The works thoughtfully tie various complicated themes and meanings into a single comprehensive snapshot. We have historical themes of Adam and Eve, Noah's ark combined with global warming, the play between the old flood and the pending flood, and a complex multiple reality with the use of mirrors, glass and water reflection.

“I love what is incredible in everyday life because life itself, for better or worse, is always filled with twists and turns,” Pizzocaro writes in her artist statement. “I guess this concept is very clear-cut in the Unanswered Prayers series, a dull trivial day is shaken by an extraordinary event which turns everything upside down; here comes the flood… how to react? The apartment becomes a metaphor for Noah’s Ark where the animals, as always, are able to adapt themselves and they play with water as if unaware of the danger, while the more farsighted humans try to exceed their limits and they even begin to fly.”

“In my personal aesthetic vision,” Pizzocaro states, “I believe it’s primordial to convey important messages [the changing ecosystem and global warming] in a most simple accessible and almost playful way.”

Ilaria Niccolini, producer of Pizzocaro’s exhibition, says “It is very special the moment when an artist impresses me, when my entire mind is embraced by the marvel of an artwork. I am lucky enough to meet great artists and impressive artworks all around the world,” she adds.
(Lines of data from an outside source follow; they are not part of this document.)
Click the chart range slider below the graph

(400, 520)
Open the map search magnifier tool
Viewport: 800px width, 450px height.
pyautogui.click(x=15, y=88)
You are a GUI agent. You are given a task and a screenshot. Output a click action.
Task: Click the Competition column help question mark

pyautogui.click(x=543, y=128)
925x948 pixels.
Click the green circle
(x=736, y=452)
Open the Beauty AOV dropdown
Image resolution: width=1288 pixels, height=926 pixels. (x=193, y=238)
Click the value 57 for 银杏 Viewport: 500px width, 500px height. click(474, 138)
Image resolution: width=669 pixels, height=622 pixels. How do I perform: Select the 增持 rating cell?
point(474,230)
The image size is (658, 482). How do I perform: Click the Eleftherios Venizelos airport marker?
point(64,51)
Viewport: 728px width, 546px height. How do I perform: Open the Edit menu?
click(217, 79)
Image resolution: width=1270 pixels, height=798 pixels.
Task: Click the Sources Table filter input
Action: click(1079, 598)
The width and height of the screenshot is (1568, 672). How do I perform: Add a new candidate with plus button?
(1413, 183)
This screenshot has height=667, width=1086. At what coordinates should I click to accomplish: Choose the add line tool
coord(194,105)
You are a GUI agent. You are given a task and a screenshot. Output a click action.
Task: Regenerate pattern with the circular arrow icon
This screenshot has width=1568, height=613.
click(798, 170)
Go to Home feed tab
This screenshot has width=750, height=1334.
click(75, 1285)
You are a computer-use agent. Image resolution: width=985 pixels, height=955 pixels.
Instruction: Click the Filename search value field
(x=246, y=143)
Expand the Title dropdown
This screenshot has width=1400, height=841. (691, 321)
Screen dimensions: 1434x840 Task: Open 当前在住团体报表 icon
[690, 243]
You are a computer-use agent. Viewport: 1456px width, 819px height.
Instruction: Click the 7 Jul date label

Niccolini's website, EUART.org, is her platform of contemporary arts including bios and works from numerous talented artists such as Pizzocaro.

“But there is no joy able to move me like the one I feel when a new generation artist goes beyond 'good,' and is able to make a statement out of his/her creations,” Niccolini states.

Niccolini says this is what happened with Pizzocaro’s photos. After a presentation by Verna Curtis at the opening reception, Niccolini says she was able to put her perception in perspective and learn more about what can be done to reach the next step: “perfecting each artwork to the point of making it breathe with its own independent soul.”

Pizzocaro “offers us a tour that is visionary, intimate and surreal. It is the daily clad in marvels. An apartment transformed into an aquarium. A bear on the sofa. Dolphins leaping in an area that was previously pavement. A litany of unheeded and astounding prayers. An incursion into reverie surprise and wonder. Because what we wish to continue doing this year as well [in future exhibitions] is to surprise and inspire,” states H.E. Claudio Bisogniero, Italian ambassador.

Unanswered Prayers had been exhibited at the L.U.C.C.A. Museum of Contemporary Art in Italy. It appears through May 22, 2014 at the Italian Embassy, 3000 Whitehaven Street NW and is worth the trip to Washington’s Observatory Circle Neighborhood. The exhibition is free and open to the public by appointment only. Please see the embassy’s website for details.